_DIRECTIONS FOR THIS TASK_
Nothing but the lines from the one showing "The height and" through the final line of the data below belongs in the answer, duplicated exactly and without pictures.
···
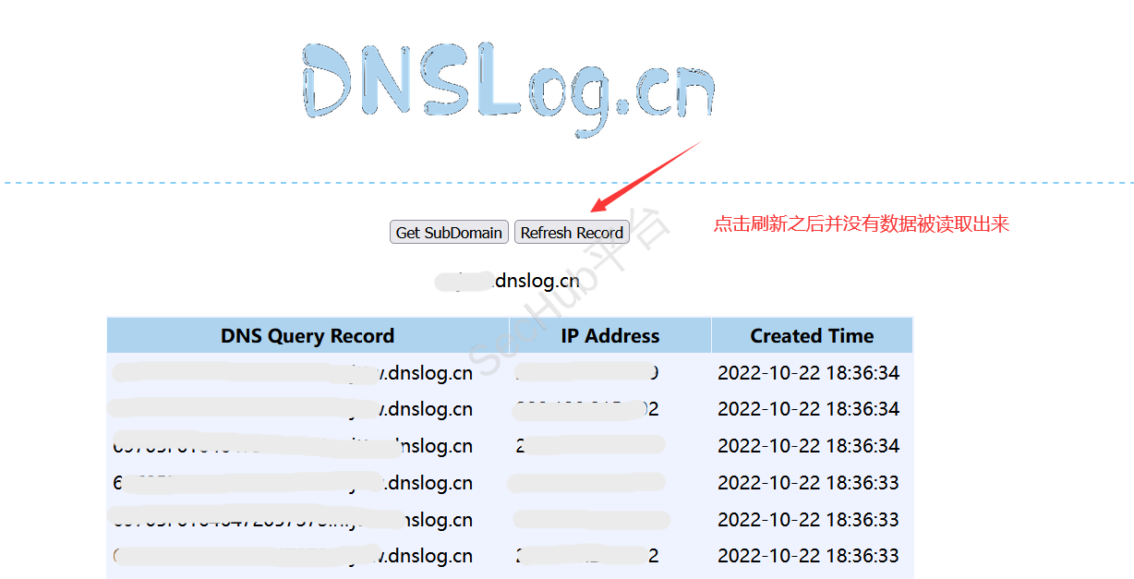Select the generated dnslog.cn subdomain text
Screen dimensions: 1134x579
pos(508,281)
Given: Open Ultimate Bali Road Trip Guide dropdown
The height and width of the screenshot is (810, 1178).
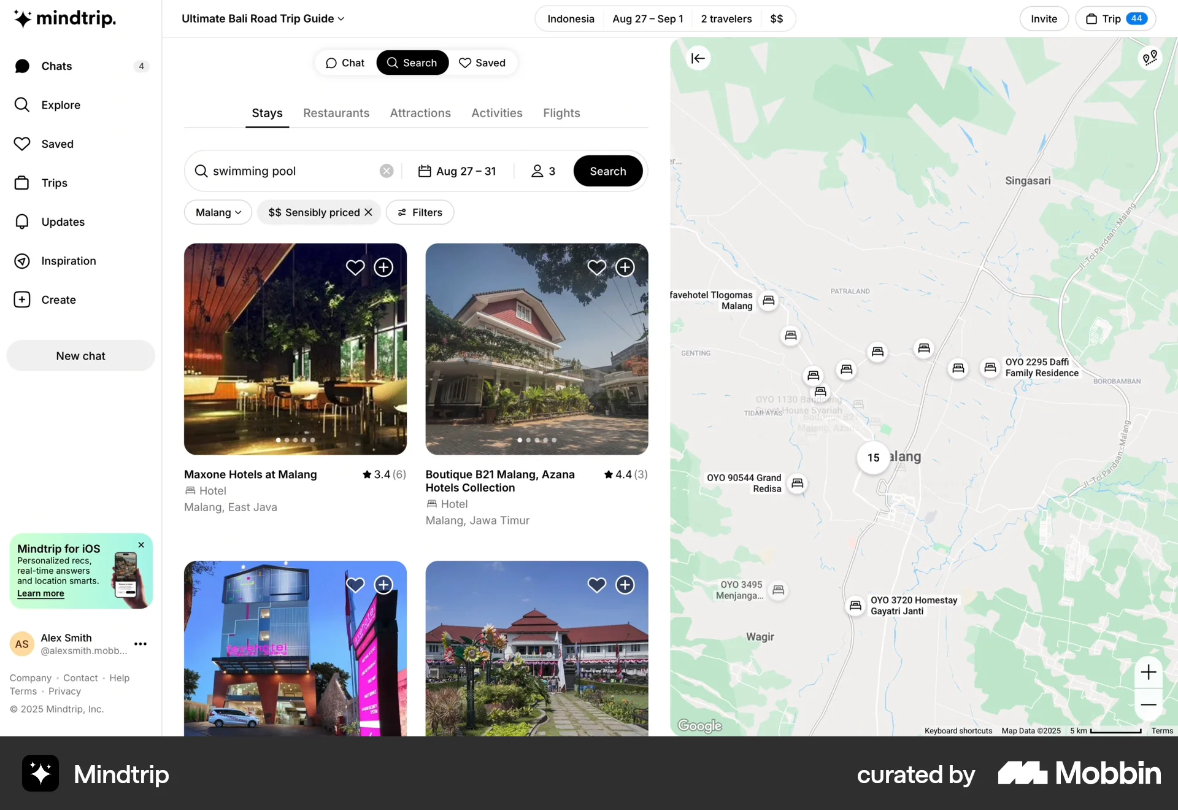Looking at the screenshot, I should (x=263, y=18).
···
_THE ANSWER_
The height and width of the screenshot is (810, 1178).
Looking at the screenshot, I should (x=263, y=18).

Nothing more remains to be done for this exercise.